- _AIM OF THE EXERCISE_:
Your answer must be an exact copy of every record below.

Collected data:
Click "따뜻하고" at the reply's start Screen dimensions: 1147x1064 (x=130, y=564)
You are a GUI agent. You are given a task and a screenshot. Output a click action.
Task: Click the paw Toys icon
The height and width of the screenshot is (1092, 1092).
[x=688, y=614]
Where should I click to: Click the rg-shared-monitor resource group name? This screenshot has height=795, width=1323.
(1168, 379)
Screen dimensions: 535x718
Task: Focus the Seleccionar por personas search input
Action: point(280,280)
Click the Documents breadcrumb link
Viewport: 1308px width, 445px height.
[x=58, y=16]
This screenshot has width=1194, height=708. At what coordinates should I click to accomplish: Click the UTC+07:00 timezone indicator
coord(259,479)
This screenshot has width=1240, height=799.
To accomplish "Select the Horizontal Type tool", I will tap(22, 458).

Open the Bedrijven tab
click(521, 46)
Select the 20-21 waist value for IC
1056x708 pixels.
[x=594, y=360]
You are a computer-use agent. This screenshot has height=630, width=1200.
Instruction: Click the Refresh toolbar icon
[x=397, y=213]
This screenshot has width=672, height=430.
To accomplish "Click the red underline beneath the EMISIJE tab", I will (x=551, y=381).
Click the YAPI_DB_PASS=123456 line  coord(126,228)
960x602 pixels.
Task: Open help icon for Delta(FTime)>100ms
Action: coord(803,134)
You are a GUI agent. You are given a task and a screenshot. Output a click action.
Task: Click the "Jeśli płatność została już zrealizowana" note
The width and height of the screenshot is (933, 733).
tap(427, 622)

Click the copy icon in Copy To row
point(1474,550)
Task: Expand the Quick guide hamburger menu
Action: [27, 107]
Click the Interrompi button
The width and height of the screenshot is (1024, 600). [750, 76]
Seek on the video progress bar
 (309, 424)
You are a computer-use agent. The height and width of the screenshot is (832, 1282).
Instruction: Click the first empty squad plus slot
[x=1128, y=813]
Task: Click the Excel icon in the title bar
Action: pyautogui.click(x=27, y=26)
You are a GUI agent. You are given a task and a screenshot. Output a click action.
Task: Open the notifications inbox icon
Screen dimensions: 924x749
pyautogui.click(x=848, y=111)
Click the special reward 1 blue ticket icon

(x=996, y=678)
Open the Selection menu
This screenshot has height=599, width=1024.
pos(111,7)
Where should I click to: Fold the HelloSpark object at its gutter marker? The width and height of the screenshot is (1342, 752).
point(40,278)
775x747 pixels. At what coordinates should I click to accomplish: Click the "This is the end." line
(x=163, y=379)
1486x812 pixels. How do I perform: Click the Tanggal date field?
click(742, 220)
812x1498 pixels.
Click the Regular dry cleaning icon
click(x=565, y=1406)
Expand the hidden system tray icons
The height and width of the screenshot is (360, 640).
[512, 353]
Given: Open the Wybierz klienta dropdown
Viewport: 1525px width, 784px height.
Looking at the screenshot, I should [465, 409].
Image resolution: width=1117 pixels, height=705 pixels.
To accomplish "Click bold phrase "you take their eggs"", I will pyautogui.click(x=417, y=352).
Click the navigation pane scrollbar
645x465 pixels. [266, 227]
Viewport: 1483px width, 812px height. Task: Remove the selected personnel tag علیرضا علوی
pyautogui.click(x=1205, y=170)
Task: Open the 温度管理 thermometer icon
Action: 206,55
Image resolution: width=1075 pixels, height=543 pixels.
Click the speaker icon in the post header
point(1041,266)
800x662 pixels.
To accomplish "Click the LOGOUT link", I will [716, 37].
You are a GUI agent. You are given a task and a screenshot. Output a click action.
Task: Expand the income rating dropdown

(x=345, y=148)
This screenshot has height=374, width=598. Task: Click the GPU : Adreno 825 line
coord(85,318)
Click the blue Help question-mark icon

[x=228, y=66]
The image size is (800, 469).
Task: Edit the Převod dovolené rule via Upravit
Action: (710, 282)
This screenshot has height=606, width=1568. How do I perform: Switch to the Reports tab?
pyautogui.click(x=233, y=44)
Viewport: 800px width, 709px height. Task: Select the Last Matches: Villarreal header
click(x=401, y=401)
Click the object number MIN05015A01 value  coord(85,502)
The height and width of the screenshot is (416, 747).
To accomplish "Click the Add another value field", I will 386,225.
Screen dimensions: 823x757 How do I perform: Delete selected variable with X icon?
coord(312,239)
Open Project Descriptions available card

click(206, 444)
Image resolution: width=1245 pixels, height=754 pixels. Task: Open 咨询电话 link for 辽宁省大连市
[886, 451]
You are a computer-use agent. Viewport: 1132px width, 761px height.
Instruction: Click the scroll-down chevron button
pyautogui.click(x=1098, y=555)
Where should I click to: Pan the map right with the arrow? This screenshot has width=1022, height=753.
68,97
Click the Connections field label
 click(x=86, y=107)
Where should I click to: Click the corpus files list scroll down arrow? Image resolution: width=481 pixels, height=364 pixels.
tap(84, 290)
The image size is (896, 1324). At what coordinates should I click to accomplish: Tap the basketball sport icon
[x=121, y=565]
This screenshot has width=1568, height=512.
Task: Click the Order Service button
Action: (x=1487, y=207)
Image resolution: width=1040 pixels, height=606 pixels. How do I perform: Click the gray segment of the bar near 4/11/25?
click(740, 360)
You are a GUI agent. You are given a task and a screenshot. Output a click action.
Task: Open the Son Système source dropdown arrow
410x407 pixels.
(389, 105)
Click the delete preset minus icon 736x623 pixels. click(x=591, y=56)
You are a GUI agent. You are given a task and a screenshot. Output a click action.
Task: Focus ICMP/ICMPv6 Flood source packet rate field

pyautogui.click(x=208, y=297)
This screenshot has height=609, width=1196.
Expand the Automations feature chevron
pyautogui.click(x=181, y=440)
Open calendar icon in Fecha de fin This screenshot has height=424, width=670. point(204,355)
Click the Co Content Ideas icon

- _TASK OUTPUT_:
Click "따뜻하고" at the reply's start Screen dimensions: 1147x1064 (x=130, y=564)
You are a GUI agent. You are given a task and a screenshot. Output a click action.
Task: Click the paw Toys icon
The height and width of the screenshot is (1092, 1092).
[x=688, y=614]
Where should I click to: Click the rg-shared-monitor resource group name? This screenshot has height=795, width=1323.
(1168, 379)
Screen dimensions: 535x718
Task: Focus the Seleccionar por personas search input
Action: point(280,280)
Click the Documents breadcrumb link
Viewport: 1308px width, 445px height.
[x=58, y=16]
This screenshot has width=1194, height=708. At what coordinates should I click to accomplish: Click the UTC+07:00 timezone indicator
coord(259,479)
This screenshot has width=1240, height=799.
To accomplish "Select the Horizontal Type tool", I will tap(22, 458).

Open the Bedrijven tab
click(521, 46)
Select the 20-21 waist value for IC
1056x708 pixels.
[x=594, y=360]
You are a computer-use agent. This screenshot has height=630, width=1200.
Instruction: Click the Refresh toolbar icon
[x=397, y=213]
This screenshot has width=672, height=430.
To accomplish "Click the red underline beneath the EMISIJE tab", I will (x=551, y=381).
Click the YAPI_DB_PASS=123456 line  coord(126,228)
960x602 pixels.
Task: Open help icon for Delta(FTime)>100ms
Action: coord(803,134)
You are a GUI agent. You are given a task and a screenshot. Output a click action.
Task: Click the "Jeśli płatność została już zrealizowana" note
The width and height of the screenshot is (933, 733).
tap(427, 622)

Click the copy icon in Copy To row
point(1474,550)
Task: Expand the Quick guide hamburger menu
Action: [27, 107]
Click the Interrompi button
The width and height of the screenshot is (1024, 600). [750, 76]
Seek on the video progress bar
 (309, 424)
You are a computer-use agent. The height and width of the screenshot is (832, 1282).
Instruction: Click the first empty squad plus slot
[x=1128, y=813]
Task: Click the Excel icon in the title bar
Action: pyautogui.click(x=27, y=26)
You are a GUI agent. You are given a task and a screenshot. Output a click action.
Task: Open the notifications inbox icon
Screen dimensions: 924x749
pyautogui.click(x=848, y=111)
Click the special reward 1 blue ticket icon

(x=996, y=678)
Open the Selection menu
This screenshot has height=599, width=1024.
pos(111,7)
Where should I click to: Fold the HelloSpark object at its gutter marker? The width and height of the screenshot is (1342, 752).
point(40,278)
775x747 pixels. At what coordinates should I click to accomplish: Click the "This is the end." line
(x=163, y=379)
1486x812 pixels. How do I perform: Click the Tanggal date field?
click(742, 220)
812x1498 pixels.
Click the Regular dry cleaning icon
click(x=565, y=1406)
Expand the hidden system tray icons
The height and width of the screenshot is (360, 640).
[512, 353]
Given: Open the Wybierz klienta dropdown
Viewport: 1525px width, 784px height.
Looking at the screenshot, I should [465, 409].
Image resolution: width=1117 pixels, height=705 pixels.
To accomplish "Click bold phrase "you take their eggs"", I will pyautogui.click(x=417, y=352).
Click the navigation pane scrollbar
645x465 pixels. [266, 227]
Viewport: 1483px width, 812px height. Task: Remove the selected personnel tag علیرضا علوی
pyautogui.click(x=1205, y=170)
Task: Open the 温度管理 thermometer icon
Action: 206,55
Image resolution: width=1075 pixels, height=543 pixels.
Click the speaker icon in the post header
point(1041,266)
800x662 pixels.
To accomplish "Click the LOGOUT link", I will [716, 37].
You are a GUI agent. You are given a task and a screenshot. Output a click action.
Task: Expand the income rating dropdown

(x=345, y=148)
This screenshot has height=374, width=598. Task: Click the GPU : Adreno 825 line
coord(85,318)
Click the blue Help question-mark icon

[x=228, y=66]
The image size is (800, 469).
Task: Edit the Převod dovolené rule via Upravit
Action: (710, 282)
This screenshot has height=606, width=1568. How do I perform: Switch to the Reports tab?
pyautogui.click(x=233, y=44)
Viewport: 800px width, 709px height. Task: Select the Last Matches: Villarreal header
click(x=401, y=401)
Click the object number MIN05015A01 value  coord(85,502)
The height and width of the screenshot is (416, 747).
To accomplish "Click the Add another value field", I will 386,225.
Screen dimensions: 823x757 How do I perform: Delete selected variable with X icon?
coord(312,239)
Open Project Descriptions available card

click(206, 444)
Image resolution: width=1245 pixels, height=754 pixels. Task: Open 咨询电话 link for 辽宁省大连市
[886, 451]
You are a computer-use agent. Viewport: 1132px width, 761px height.
Instruction: Click the scroll-down chevron button
pyautogui.click(x=1098, y=555)
Where should I click to: Pan the map right with the arrow? This screenshot has width=1022, height=753.
68,97
Click the Connections field label
 click(x=86, y=107)
Where should I click to: Click the corpus files list scroll down arrow? Image resolution: width=481 pixels, height=364 pixels.
tap(84, 290)
The image size is (896, 1324). At what coordinates should I click to accomplish: Tap the basketball sport icon
[x=121, y=565]
This screenshot has width=1568, height=512.
Task: Click the Order Service button
Action: (x=1487, y=207)
Image resolution: width=1040 pixels, height=606 pixels. How do I perform: Click the gray segment of the bar near 4/11/25?
click(740, 360)
You are a GUI agent. You are given a task and a screenshot. Output a click action.
Task: Open the Son Système source dropdown arrow
410x407 pixels.
(389, 105)
Click the delete preset minus icon 736x623 pixels. click(x=591, y=56)
You are a GUI agent. You are given a task and a screenshot. Output a click action.
Task: Focus ICMP/ICMPv6 Flood source packet rate field

pyautogui.click(x=208, y=297)
This screenshot has height=609, width=1196.
Expand the Automations feature chevron
pyautogui.click(x=181, y=440)
Open calendar icon in Fecha de fin This screenshot has height=424, width=670. point(204,355)
Click the Co Content Ideas icon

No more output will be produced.